If you had to pick 3 books from john Gray, (I've read all of them) I'd place The three mensioned above as must have top 10, all times reference books in political science/economy/philosophy, among the hundreds i have.
A great read, but a lost opportunity
2008-06-14
Reviewer: Phillip M. Rose
Gray's basic argument that modern political movements are based on or disguised as religions is not really new. But, if you think you've heard it all, don't let that stop you from reading this book. Even if the arguments are rather familiar, I found reading Grey's exposition of these ideas an enjoyable experience.
While some reviewers seemed to think that the author crowned his achievement in the final chapter, "Post-Apocalypse", I found he over-reached himself and fell into glibness too often. I wondered if one reason the hyperbole fell a bit flat was the evanescence of the movements he cited earlier, including Communists, Nazis, and now the neocons.
I noted that the New Yorker magazine reviewer observed that Gray tried "to fit too much into his model of utopianism with too little argument". To the contrary, I thought that Gray's argument was persuasive enough, and that there was much more that he should have fitted into his model; in other words, he failed to adequately discuss all of the available modern utopias. Gray seems unaware of any genuine research into the 9/11 events, therefore shapes his arguments to fit the received mythology about Islamofascism (which he calls Islamo-Jacobinism -- fair enough) and the phony war on terror, which is actually a war *of* terror.
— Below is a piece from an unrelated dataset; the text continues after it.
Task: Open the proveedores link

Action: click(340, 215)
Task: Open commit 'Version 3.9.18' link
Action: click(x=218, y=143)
His analysis of the neocons is therefore unfortunately stunted, as he misses out on the true implications of the Project for a New American Century (PNAC) and the New Pearl Harbor that was called for by PNAC. If these ideas are unfamiliar, I suggest searching both Amazon and the web using the terms "PNAC" and "New Pearl Harbor". In any event, his emphases on religio-political movements that have either been eclipsed (Nazism, Communism) or are in the process of being eclipsed (neocons and Islamofascism) will soon make the book seem unfortunately dated. The neocons are now being replaced by the Trilateralists in anticipation of an Obama presidency and the Islamofascists will eventually cease to be regarded as Enemy Number One, as happened with the Communists.
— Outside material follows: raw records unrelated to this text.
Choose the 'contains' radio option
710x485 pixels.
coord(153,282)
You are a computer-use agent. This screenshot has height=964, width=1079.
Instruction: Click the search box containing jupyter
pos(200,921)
There is another perhaps less well-known but no less dangerous utopian project that Gray missed out on, and that is the Anglo-American elitist cabal that is behind the current food and fuel shortages. Utopia, according to the world's power elite, consists of a world with a greatly reduced population, a goal they have been working towards in a patient, methodical fashion for over a century. The belief system that drives them is no less dangerous and crackpot than Nazism or neoconservatism, and needs to be exposed and skewered by talented writers like John Gray. I refer readers to F. William Engdahl's latest book, Seeds of Destruction: The Hidden Agenda of Genetic Manipulation for a gripping up-to-date analysis of this utopian dream that endangers the lives of all of us in its pursuit.
While I thought "Black Mass" was an excellent book as far as it went, I consider it a lost opportunity due to its failure to mention the most persistent and insidious utopian movement of the past one hundred years. This utopia had an early manifestation in the eugenics movement, which was very popular among elite Americans in the early to mid-20th century. Eugenics was soon adopted by the Nazis, who featured prominently in "Black Mass". This thread of discussion would have enhanced Gray's arguments against unachievable utopias, and given it even more relevance to our time. For, while Nazis, Communists and neocons may come and go, the elitist utopian dream of population reduction has outlasted all of them.